By irradiating CO2 laser during the main processing, it has become possible to process materials that were previously difficult.

Even if the material is difficult to laser-process with a CO2 laser, when the temperature of the workpiece increases due to irradiation with an excimer or YAG laser, the absorption coefficient increases and the material can be efficiently absorbed even with a CO2 laser.
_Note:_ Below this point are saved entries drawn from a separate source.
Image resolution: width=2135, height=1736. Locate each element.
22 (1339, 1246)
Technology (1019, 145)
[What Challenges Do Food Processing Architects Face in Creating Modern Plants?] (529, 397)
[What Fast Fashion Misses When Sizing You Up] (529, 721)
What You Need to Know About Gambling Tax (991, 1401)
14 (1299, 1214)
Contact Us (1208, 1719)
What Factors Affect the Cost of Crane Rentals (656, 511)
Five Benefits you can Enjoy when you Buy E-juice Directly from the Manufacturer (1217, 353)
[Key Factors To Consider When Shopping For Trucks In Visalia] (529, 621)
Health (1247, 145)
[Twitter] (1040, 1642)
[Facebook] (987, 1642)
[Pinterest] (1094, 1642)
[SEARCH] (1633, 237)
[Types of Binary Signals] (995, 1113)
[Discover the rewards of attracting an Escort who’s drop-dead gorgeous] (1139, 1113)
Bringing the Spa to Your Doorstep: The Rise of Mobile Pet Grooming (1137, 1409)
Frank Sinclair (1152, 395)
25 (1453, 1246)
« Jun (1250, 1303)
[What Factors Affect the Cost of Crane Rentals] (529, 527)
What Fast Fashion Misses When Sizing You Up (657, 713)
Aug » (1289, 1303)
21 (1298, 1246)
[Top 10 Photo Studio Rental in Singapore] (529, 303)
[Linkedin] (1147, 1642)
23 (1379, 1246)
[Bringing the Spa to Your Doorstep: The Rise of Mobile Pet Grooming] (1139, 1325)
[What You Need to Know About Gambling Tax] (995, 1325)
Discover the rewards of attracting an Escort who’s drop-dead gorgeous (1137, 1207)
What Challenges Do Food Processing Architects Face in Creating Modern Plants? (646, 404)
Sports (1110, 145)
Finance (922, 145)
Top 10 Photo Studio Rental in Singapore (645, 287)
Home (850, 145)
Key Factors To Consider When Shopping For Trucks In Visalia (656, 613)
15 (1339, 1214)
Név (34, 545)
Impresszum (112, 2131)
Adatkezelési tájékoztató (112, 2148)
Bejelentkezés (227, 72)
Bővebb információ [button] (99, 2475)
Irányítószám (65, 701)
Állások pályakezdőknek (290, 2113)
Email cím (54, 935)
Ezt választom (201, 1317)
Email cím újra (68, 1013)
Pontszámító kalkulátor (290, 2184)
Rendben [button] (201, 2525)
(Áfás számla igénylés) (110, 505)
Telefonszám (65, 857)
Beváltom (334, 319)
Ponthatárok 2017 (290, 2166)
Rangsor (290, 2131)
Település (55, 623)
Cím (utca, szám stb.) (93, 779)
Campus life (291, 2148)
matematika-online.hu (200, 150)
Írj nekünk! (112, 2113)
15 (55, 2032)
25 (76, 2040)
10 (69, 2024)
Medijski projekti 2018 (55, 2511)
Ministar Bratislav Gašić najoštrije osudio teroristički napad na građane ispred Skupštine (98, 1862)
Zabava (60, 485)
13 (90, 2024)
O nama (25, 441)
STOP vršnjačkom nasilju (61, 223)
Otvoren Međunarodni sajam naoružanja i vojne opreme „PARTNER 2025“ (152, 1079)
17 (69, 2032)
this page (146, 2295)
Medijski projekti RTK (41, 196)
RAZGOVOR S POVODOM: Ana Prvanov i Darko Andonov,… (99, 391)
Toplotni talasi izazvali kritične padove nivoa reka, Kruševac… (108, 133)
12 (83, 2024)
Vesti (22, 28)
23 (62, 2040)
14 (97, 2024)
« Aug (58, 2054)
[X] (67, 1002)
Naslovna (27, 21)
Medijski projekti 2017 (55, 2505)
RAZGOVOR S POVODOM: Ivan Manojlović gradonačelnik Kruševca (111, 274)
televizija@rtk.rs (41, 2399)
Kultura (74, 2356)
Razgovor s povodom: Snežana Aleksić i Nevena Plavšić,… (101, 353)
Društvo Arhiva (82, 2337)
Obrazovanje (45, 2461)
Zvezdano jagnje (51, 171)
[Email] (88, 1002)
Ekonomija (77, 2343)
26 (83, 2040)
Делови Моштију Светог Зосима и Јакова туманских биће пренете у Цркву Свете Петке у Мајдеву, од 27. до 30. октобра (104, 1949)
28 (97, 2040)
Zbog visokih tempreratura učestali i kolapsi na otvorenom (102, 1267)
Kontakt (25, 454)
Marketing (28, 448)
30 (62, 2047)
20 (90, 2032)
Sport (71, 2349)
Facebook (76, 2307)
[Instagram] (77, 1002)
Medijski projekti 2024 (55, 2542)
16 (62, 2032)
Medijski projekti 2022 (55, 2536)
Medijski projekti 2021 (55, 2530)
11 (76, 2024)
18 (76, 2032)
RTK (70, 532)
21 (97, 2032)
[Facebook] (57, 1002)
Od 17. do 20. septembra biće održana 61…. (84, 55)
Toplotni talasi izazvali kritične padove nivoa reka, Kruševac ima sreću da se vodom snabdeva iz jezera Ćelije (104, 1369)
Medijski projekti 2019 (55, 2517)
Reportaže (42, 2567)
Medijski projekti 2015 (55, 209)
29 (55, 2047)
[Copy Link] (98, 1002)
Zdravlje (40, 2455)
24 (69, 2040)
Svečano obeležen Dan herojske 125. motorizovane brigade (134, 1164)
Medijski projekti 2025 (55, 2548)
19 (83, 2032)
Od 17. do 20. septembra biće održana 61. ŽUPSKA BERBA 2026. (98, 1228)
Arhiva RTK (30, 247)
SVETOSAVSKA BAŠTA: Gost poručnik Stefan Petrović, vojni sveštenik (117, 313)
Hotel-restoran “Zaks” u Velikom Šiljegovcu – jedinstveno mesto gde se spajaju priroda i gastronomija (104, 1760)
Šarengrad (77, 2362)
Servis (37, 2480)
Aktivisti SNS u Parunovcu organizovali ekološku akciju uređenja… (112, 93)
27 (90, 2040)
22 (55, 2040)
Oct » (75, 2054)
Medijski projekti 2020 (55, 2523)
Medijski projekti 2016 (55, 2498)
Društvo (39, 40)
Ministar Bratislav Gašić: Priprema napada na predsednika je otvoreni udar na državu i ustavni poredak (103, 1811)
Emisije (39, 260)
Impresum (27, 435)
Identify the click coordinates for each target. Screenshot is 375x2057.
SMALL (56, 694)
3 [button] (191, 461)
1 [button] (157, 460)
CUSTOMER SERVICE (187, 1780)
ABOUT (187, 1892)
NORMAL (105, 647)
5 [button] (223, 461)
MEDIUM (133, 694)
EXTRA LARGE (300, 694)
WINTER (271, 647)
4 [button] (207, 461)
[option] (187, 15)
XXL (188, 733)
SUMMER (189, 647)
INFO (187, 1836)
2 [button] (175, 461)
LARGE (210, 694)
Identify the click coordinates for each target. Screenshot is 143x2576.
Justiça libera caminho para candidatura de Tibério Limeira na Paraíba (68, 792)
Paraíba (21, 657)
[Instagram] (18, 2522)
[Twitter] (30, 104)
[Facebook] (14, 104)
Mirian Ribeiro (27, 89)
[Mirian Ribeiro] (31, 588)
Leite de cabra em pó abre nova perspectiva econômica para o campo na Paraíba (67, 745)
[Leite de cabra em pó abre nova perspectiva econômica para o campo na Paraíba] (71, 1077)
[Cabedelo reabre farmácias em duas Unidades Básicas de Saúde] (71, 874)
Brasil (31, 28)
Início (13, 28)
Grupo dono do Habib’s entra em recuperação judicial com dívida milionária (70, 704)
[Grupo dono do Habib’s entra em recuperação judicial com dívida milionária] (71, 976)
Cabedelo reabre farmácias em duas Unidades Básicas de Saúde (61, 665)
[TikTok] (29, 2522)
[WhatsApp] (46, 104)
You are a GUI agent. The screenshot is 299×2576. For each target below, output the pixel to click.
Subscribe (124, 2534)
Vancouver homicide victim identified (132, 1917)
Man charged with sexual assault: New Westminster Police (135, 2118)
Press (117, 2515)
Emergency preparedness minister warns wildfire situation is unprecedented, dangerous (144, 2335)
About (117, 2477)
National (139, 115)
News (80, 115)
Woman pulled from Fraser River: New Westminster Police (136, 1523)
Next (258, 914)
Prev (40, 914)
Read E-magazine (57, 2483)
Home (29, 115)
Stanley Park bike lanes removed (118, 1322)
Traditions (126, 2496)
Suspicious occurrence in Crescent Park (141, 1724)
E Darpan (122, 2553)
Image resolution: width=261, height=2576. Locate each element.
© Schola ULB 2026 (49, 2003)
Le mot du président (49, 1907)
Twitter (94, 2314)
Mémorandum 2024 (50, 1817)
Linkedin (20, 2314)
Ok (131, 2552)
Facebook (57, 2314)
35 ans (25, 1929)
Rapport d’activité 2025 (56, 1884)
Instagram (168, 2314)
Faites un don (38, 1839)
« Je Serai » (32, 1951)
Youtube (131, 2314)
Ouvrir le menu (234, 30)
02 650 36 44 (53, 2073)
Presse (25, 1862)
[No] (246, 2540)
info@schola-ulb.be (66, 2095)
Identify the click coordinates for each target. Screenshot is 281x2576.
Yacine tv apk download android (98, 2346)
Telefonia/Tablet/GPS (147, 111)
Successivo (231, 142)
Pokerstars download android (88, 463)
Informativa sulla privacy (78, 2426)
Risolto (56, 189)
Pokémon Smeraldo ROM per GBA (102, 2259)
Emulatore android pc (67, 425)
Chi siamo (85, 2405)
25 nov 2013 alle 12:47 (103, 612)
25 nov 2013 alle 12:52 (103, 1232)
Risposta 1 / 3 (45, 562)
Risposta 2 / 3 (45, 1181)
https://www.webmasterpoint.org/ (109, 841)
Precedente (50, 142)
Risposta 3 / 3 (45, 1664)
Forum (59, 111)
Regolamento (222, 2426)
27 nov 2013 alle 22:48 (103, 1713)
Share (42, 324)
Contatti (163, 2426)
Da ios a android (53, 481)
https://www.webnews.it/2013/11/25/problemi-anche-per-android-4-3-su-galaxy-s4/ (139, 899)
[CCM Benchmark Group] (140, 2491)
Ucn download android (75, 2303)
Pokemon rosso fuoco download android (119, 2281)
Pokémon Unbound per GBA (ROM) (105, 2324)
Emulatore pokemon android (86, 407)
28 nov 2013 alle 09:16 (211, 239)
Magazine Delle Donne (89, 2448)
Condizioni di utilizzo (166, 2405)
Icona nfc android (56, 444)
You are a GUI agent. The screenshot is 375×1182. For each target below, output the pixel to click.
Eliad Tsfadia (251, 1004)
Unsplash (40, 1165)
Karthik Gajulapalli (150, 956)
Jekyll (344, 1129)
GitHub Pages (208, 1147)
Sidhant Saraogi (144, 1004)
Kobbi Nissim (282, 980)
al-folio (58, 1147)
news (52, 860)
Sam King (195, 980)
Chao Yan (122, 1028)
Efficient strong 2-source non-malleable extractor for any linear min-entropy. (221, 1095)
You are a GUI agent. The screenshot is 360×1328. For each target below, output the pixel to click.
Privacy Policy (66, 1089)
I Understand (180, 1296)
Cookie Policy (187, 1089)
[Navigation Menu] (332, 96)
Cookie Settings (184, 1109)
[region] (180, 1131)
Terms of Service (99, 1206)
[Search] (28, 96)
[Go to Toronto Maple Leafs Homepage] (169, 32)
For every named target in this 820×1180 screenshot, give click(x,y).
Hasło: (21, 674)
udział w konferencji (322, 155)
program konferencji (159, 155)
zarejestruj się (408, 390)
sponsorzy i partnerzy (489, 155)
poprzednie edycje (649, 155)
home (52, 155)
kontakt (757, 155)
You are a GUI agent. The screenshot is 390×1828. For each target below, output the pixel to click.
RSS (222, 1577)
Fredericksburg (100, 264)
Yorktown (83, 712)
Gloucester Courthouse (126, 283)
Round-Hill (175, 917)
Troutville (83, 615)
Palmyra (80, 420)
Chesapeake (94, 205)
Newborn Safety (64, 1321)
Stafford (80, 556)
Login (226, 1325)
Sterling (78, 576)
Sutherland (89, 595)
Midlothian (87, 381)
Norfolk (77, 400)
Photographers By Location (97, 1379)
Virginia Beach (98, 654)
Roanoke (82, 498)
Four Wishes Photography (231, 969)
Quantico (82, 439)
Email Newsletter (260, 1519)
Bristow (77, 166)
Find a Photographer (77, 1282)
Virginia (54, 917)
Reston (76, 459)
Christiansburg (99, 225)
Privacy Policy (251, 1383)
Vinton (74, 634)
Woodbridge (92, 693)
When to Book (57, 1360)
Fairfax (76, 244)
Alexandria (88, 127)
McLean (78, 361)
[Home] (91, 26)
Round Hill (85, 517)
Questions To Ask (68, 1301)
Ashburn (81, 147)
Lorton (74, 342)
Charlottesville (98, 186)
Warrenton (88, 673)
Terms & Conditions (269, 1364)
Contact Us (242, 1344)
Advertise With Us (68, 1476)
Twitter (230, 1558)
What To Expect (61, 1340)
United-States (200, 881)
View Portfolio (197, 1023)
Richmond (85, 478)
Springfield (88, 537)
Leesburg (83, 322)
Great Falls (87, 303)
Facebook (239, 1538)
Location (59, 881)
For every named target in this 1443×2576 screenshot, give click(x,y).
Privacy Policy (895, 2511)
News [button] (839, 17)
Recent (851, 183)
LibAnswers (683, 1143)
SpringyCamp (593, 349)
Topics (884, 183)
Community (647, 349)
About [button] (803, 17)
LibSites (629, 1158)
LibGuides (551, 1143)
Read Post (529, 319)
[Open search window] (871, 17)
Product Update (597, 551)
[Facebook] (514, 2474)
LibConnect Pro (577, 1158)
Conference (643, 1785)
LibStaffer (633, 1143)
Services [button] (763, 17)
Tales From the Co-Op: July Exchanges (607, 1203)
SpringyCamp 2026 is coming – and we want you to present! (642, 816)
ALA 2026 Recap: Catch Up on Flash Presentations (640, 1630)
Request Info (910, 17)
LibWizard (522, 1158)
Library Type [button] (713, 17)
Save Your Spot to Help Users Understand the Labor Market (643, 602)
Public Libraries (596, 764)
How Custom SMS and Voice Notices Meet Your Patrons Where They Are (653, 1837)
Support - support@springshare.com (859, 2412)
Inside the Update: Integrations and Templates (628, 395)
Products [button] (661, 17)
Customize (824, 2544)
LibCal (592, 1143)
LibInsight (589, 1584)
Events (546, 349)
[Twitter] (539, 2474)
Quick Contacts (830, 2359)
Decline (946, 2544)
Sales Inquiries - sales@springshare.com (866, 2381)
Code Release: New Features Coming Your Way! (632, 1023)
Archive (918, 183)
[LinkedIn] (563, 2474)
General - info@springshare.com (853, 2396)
[Brief explanation of drawings]

1, 2, 3, 4, and 5 are schematic explanatory diagrams showing different embodiments of the present invention, and FIG. 6 is a schematic explanatory diagram showing a conventional example. be. 1, la, lb, 2.2a are lasers, 3 is a condensing lens,
3a is a focus correction lens, 41 and n4 [external mirror 5
is a conical inner mirror, 6ζ is a bending mirror, 7 is a workpiece, 8C is a bending mirror, 10 is a hole, 11 is a parabolic mirror with a hole, 12 is an optical fiber, and 13 is a fine injection unit. Company Komatsu Manufacturing J Inori

Claims (4)

[Claims] (1) One laser out of a plurality of lasers with different wavelengths is incident on a condensing lens with a hollow intensity distribution,
Further, another laser beam is incident on a condensing lens through the hollow part of the laser having a hollow intensity distribution, and each laser beam is condensed and irradiated on the same optical axis by the condensing lens. different laser focusing methods. (2) The focal length of the laser passing through the hollow part with the condensing lens is corrected by a focus correction lens inserted in the path of this laser, and the focus of the laser passing through the hollow part is focused on an arbitrary coaxial axis. 2. The method of focusing lasers of different wavelengths according to claim 1, wherein (3) One laser with a hollow intensity distribution is focused by a parabolic mirror with a hole in the center, and another laser is passed through the hole of the parabolic mirror with the same optical axis as the above laser. A method of condensing lasers with different wavelengths, which is characterized by condensing irradiation onto the top. (4) The laser that passes through the hole in the parabolic mirror with a hole is focused by a condensing lens on the front side of the parabolic mirror with a hole, and the same light is the same as the laser focused by the parabolic mirror with a hole. 4. The method of focusing lasers of different wavelengths according to claim 3, wherein the focusing is carried out on an axis.